Today: a retrospective
Looking back on our progress, I’m really pleased with the platform we’re working with today, but there are still improvements to be made and lessons to take away - here’s a few of mine:
- We underestimated how long data would take to get right: migrating six years of plans data from an Access DB to a new schema and redesigned platform took longer than expected, and it’s definitely something I’ll look out for in future. We spent a lot of time in CSVs, importing in and out of PostgreSQL, transforming and mapping data and verifying the data integrity. It requires care and it’s time consuming, lesson learnt here.
- Services are great but deployment is complex: we now have have four services behind Powerswitch, and ensuring these are deployed in parallel and operating correctly definitely has devops overheads. There’s probably too much coupling between our services, as ideally it’d be possible for our data-loading backend to go down without losing the front-end site, but this isn’t the case today. Taking care to design service lines along Bounded Contexts would have helped us here: if our published plans and other front-end facing data was in it’s own service then the CRUD backend could function completely independently from the user facing site. This is on our list of future refactorings to work towards.
- Remote working is fantastic: We started this project with two devs based on opposite sides of the world while Jack was living in London. Our pricing analyst lives in Fielding, I live in Gisborne, and the Consumer office is in Wellignton. Jack is on his way back to Europe this week and so far we haven’t missed a beat. We use Slack for regular comms and Skype whenever it’s required.
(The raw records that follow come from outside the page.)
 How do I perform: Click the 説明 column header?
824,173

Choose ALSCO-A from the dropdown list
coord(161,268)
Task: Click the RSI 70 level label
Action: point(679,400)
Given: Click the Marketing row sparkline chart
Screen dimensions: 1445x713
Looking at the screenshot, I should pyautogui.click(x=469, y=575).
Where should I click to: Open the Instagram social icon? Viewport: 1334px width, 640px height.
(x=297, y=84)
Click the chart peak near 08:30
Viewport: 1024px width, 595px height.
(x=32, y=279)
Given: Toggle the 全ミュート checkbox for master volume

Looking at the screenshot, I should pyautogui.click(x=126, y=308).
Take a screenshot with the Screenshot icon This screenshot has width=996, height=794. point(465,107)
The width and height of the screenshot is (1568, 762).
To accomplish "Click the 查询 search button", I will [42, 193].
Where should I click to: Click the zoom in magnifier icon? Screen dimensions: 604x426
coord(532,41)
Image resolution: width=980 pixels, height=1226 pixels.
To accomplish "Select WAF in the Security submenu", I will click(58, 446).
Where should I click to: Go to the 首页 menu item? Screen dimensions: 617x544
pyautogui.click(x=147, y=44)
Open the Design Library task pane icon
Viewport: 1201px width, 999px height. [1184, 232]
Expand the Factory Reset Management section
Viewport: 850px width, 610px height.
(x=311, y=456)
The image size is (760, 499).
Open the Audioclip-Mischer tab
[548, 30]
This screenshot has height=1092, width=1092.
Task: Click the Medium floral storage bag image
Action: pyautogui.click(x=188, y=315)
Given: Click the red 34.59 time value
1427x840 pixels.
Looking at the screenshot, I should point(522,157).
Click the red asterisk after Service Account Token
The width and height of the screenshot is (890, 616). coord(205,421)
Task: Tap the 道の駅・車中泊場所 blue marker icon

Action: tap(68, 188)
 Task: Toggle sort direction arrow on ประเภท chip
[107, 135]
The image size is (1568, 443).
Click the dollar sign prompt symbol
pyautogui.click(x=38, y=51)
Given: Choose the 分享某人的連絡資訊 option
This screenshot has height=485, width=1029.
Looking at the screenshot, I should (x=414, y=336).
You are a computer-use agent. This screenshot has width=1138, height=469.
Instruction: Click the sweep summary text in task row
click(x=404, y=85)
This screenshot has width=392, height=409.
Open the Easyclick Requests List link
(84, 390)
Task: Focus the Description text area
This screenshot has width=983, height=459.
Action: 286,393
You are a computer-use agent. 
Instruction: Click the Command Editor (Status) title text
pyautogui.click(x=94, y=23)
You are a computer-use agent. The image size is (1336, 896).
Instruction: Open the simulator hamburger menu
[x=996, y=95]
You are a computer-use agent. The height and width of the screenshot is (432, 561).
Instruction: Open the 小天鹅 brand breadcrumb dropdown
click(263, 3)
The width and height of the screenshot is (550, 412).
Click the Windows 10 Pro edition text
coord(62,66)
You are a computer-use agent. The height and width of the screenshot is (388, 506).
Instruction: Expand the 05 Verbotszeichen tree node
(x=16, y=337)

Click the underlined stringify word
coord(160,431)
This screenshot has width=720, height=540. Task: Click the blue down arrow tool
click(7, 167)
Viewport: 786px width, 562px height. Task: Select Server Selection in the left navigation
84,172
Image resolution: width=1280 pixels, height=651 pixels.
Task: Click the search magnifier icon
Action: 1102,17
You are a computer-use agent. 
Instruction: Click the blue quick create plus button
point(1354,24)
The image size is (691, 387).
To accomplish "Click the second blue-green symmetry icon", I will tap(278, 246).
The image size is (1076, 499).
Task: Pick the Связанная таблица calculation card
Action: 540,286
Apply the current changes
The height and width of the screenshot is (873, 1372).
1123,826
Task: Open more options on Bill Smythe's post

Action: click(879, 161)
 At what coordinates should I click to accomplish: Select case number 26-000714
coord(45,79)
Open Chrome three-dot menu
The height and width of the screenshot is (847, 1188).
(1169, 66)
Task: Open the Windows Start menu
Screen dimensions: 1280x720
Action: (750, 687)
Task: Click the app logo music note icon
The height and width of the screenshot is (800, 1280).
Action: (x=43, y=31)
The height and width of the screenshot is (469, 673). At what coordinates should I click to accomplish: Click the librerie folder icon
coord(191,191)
I really have to acknowledge Consumer for their willingness to take a risk and engage with us as remote devs which has allowed us flexibility and work-life balance from wherever we are - thank you!
And finally just to finish - some more technical details on our stack (let me know if any of them are interesting enough for a follow up):
- Front-end: React, Router, MobX for state management, JSON Web Tokens for authentication, Skeleton.css as the only CSS “framework”, server-rendering of all React views, hybrid SPA - we’ve got server side routing to separate React client-side SPA’s.
- Back-end: Rails 5, CRUD views are standard Rails with isolated React components where required, Rails controllers for the admin, Grape for API endpoints, JWT authentication for the API endpoints, Tachyons for CSS (virtually no other custom CSS!), PostGIS for mapping addresses into geofenced network boundaries, “use case” architecture for most actions.